Wednesday, October 6, 2010

Dolphins Fall Behind Wildcat Revolution

October 6, 2010

No longer can we call Miami the home of the Wildcat formation.

Where once the Miami Dolphins innovated the league with their implementation of the Wildcat, now they find themselves trailing behind the league's adopters of their own creation. Two seasons ago Miami unleashed their direct-snap formation at New England, sending the Patriots into a frenzy and the league into confusion. Today, the Dolphins run the same formation with little success against any opponent.

But other teams are finding effective ways to use the formation to their advantage, while Miami lags behind. Peek over at the New York Jets and you'll find Brad Smith running a majority of their Wildcat plays. Travel a bit west and the Cleveland Browns have Joshua Cribbs taking direct snaps on occasion. And a handful of other teams across the league also dial up their own rendition of the Wildcat.

So, what's the difference between the teams who are benefiting from Wildcat success and those who aren't (like Miami)? Simple: The player taking the snaps.

As previously noted, Smith and Cribbs are a few of the notable athletes spearheading the Wildcat for their respective teams - and with general effectiveness. The reason being because these players present both a legitimate running and passing threat to opposing defenses. Both Smith and Cribbs played quarterback in their college careers and have enough skill to drop a pass on target to receivers.

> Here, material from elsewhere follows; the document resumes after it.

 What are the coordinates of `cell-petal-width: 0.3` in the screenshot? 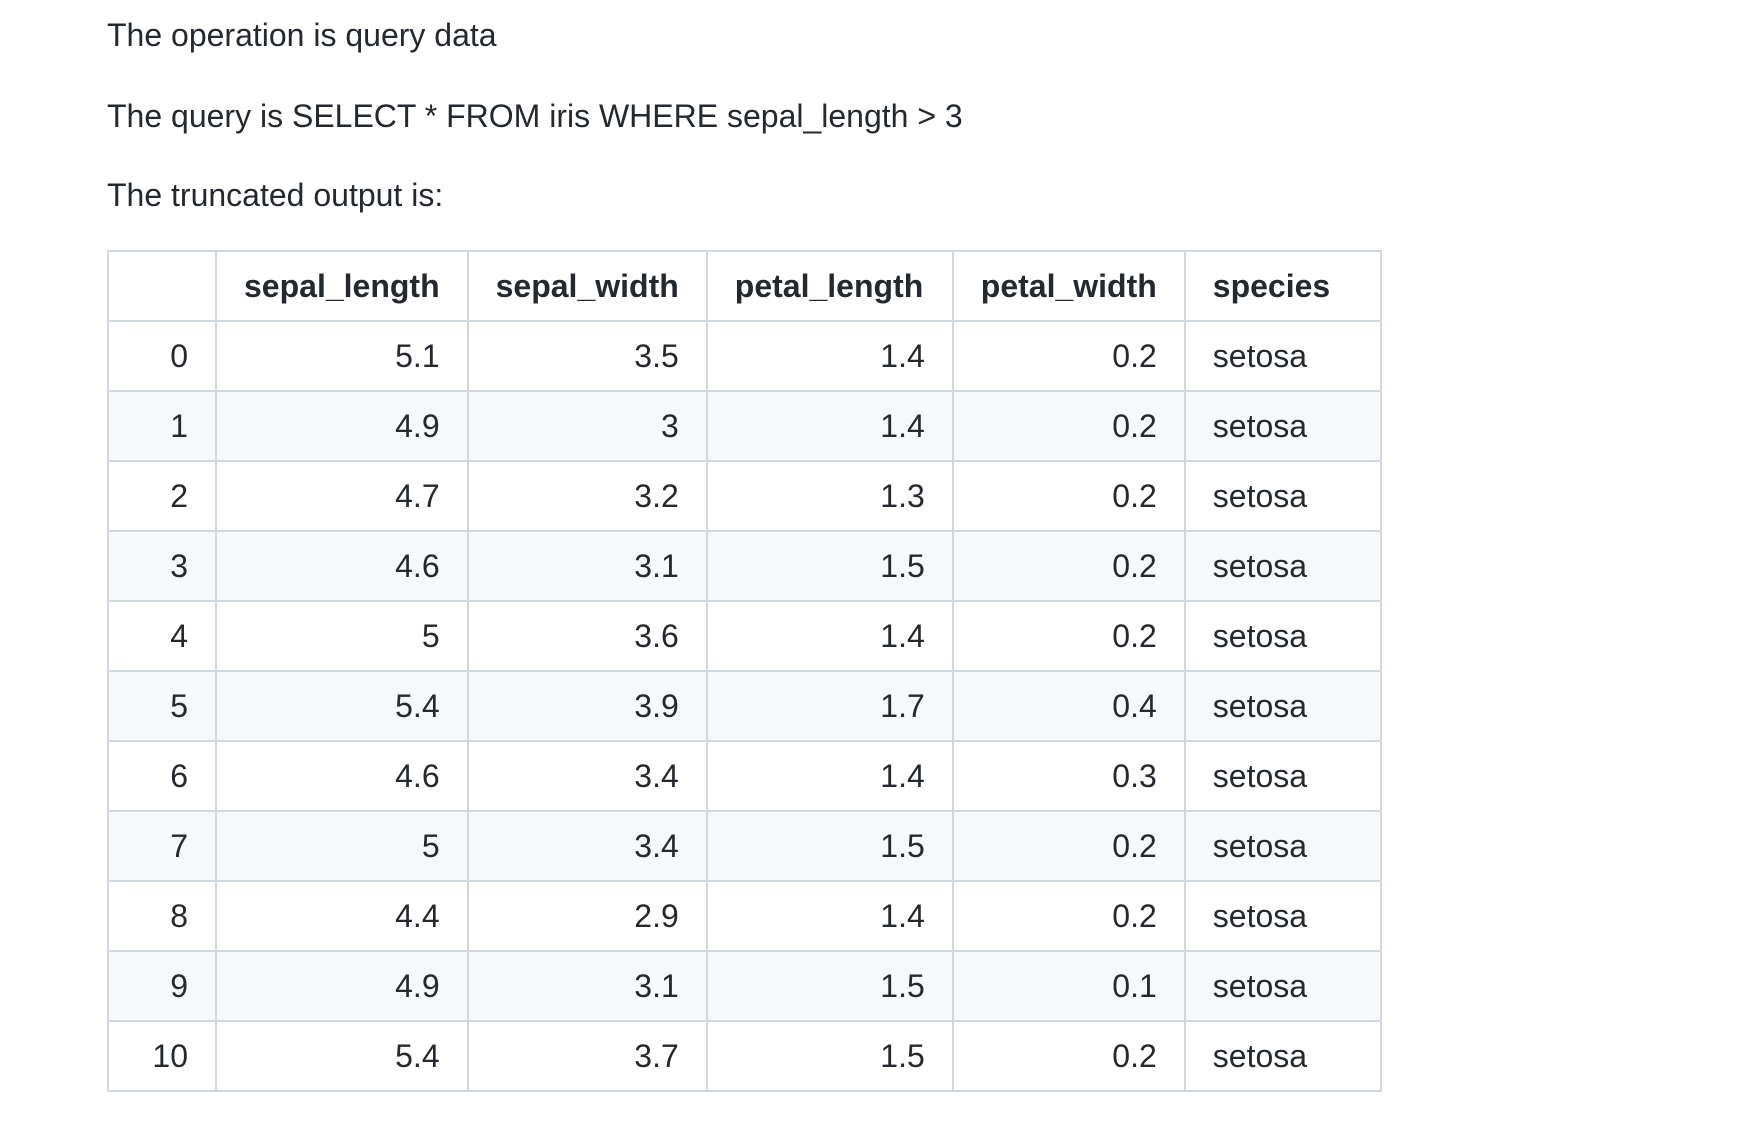 It's located at (1068, 776).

On the contrary, teams like Miami that utilize one-dimensional players for their direct snaps only pose a ground threat, which allows defenses to anticipate the play with greater ease.

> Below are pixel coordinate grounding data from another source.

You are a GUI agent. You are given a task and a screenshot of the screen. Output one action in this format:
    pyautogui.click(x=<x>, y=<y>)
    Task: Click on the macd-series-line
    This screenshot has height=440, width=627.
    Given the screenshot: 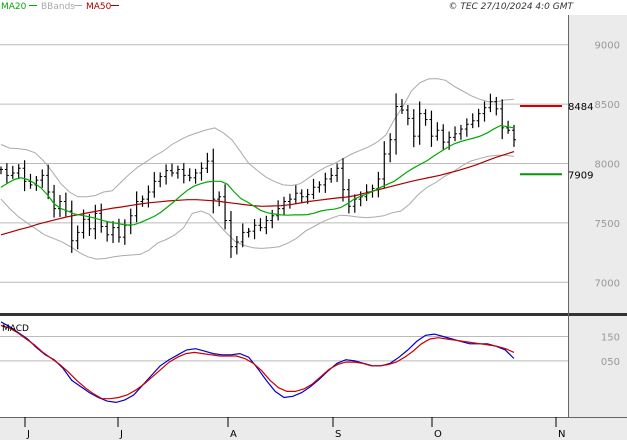 What is the action you would take?
    pyautogui.click(x=258, y=362)
    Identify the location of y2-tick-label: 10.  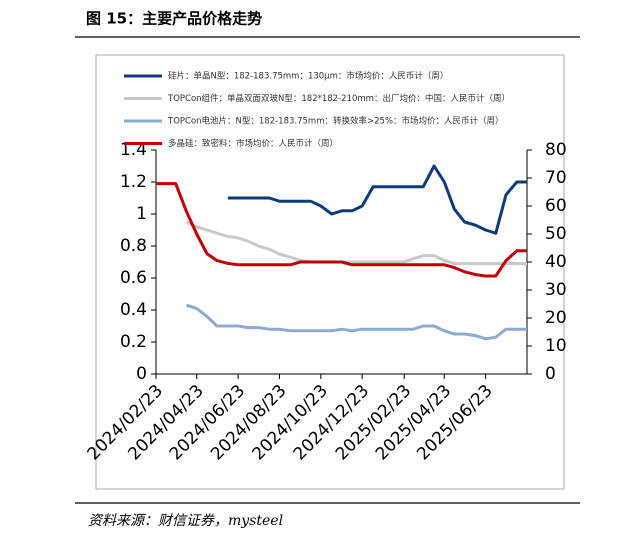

It's now evident why the Dolphins attempted the "Pat White Experiment." Their goal was to diversify their options from the Wildcat package with a shifty speedster that possessed passing skills. Unfortunately, White's physical build and lack of development led to his departure from Miami - ending the experiment after just one season.

It's been three seasons since the inception of the Wildcat and defenses have improved their preparations against the package. This is why the Dolphins' current version of it has continuously been stunted by opponents, placing the "gimmick" set on life support.

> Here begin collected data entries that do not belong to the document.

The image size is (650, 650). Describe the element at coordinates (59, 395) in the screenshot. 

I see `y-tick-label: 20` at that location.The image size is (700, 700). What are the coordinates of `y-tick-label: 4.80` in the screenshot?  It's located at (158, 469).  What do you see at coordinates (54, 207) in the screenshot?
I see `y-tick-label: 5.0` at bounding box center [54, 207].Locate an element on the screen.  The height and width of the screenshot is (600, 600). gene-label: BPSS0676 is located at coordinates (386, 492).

Whether Miami chooses to continue their use of the Wildcat or rip it clean off their playbook is unknown. What is known is that the reemergence of the package will only come if diversify their snap takers. That could mean switching out Ronnie Brown and Ricky Williams for other options like Tyler Thigpen.

Nevertheless, we are witnessing a new era of the Wildcat in the NFL as the Dolphins' no longer are the guru's of their own mastery.

Coach Tony Sparano will have two full weeks to think extensively about the future of the 'Cat in Miami before the team's week six return versus the Green Bay Packers.